Das Vorstellungsgespräch ist im Rahmen eines Auswahlverfahrens in der Regel das Instrument, mit dem Sie als Ausbildungsbetrieb vom Bewerber am meisten erfahren. Kein Test und keine Bewerbungsmappe können entsprechende Erkenntnisse ersetzen.

5 Tipps für ein aufschlussreiches Vorstellungsgespräch

  • Tipp 1: Begrenzen Sie die Zahl der teilnehmenden Personen.
    Junge Bewerber, die im Moment die erste Bewerbungsphase ihres Lebens bewältigen, sind es nicht gewohnt, vor zahlreichen Erwachsenen zu sprechen. Oftmals fühlen Sie sich gehemmt. Treten Sie daher mit 2, maximal 3 Personen auf.
  • Tipp 2: Schaffen Sie eine angenehme Atmosphäre.
    Bieten Sie dem Bewerber eine Kleinigkeit an – so wie Sie es in einem "normalen" Vorstellungsgespräch auch tun würden.
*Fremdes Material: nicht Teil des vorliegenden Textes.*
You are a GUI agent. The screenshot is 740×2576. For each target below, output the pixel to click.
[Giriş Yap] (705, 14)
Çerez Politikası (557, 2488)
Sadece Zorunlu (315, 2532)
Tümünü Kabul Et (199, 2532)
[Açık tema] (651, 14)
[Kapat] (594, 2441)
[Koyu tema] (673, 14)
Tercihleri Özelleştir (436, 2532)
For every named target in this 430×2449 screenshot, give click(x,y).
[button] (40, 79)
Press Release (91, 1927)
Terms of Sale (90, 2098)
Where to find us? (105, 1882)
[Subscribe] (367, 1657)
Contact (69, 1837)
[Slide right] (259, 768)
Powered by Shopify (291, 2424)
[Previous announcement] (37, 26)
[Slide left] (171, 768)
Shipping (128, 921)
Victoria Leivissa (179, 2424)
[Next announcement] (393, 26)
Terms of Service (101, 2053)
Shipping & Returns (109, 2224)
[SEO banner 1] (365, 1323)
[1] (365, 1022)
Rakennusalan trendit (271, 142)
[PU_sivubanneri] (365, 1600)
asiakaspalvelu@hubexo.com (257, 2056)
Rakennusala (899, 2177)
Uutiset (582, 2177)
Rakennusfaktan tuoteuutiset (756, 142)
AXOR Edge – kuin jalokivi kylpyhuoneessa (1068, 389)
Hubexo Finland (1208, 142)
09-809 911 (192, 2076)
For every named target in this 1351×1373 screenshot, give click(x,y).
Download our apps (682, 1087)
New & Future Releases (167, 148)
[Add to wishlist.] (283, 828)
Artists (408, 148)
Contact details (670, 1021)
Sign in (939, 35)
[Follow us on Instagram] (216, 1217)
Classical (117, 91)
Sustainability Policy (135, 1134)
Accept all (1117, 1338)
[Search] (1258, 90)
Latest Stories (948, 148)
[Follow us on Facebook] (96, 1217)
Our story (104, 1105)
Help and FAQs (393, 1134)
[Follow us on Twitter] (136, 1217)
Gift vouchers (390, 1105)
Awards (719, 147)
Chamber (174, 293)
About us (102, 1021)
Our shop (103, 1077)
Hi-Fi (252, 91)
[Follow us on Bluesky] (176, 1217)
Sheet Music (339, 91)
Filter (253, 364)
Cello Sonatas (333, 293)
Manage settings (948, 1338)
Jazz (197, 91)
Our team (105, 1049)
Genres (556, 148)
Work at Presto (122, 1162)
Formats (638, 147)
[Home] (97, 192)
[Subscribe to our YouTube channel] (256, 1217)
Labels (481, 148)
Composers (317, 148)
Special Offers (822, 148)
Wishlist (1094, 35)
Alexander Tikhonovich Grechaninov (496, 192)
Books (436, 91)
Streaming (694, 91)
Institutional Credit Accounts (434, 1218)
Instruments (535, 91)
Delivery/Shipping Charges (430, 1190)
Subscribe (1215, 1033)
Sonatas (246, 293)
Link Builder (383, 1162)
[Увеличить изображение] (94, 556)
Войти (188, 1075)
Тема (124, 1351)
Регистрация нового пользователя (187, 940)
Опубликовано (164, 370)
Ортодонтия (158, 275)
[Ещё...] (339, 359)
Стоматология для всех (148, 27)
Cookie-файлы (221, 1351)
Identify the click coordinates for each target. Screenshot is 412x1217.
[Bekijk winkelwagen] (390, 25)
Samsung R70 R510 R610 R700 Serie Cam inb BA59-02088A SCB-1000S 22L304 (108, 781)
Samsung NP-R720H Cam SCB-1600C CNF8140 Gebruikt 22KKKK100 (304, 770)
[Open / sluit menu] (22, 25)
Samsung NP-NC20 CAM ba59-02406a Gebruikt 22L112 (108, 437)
Ein Glas Wasser oder eine Tasse Kaffee – und schon fühlt sich der potenzielle Azubi gut aufgehoben. Zudem sollten Sie keine Störungen zulassen, das Telefon umstellen oder einen Extra-Raum für Ihre Vorstellungsgespräche "buchen".
  • Tipp 3: Eröffnen Sie das Gespräch freundlich und verständlich.
    Abgehobene Phrasen und zahlreiche Fremdwörter lassen den Azubi schnell daran zweifeln, "hier richtig zu sein". Fragen Sie lieber nach der Anfahrt, beispielweise ob der Bewerber sein Ziel schnell gefunden hat.
  • Tipp 4: Stellen Sie offene Fragen.
    Niemals sollte der Bewerber Fragen einfach mit Ja oder Nein beantworten können. Besser Sie stellen Warum- oder Wie-Fragen. So sind auch schüchterne Kandidaten gezwungen, etwas auszuholen und über sich zu erzählen.
  • Tipp 5: Berichten Sie auch über sich selbst.
    Sie können einen jungen Menschen auch zum Reden bringen, indem Sie auch über sich selbst berichten – über Ihre eigene Berufsausbildung beispielsweise. Vielleicht auch über spezielle Erlebnisse, die Sie damals hatten. So können Sie Vertrauen wecken.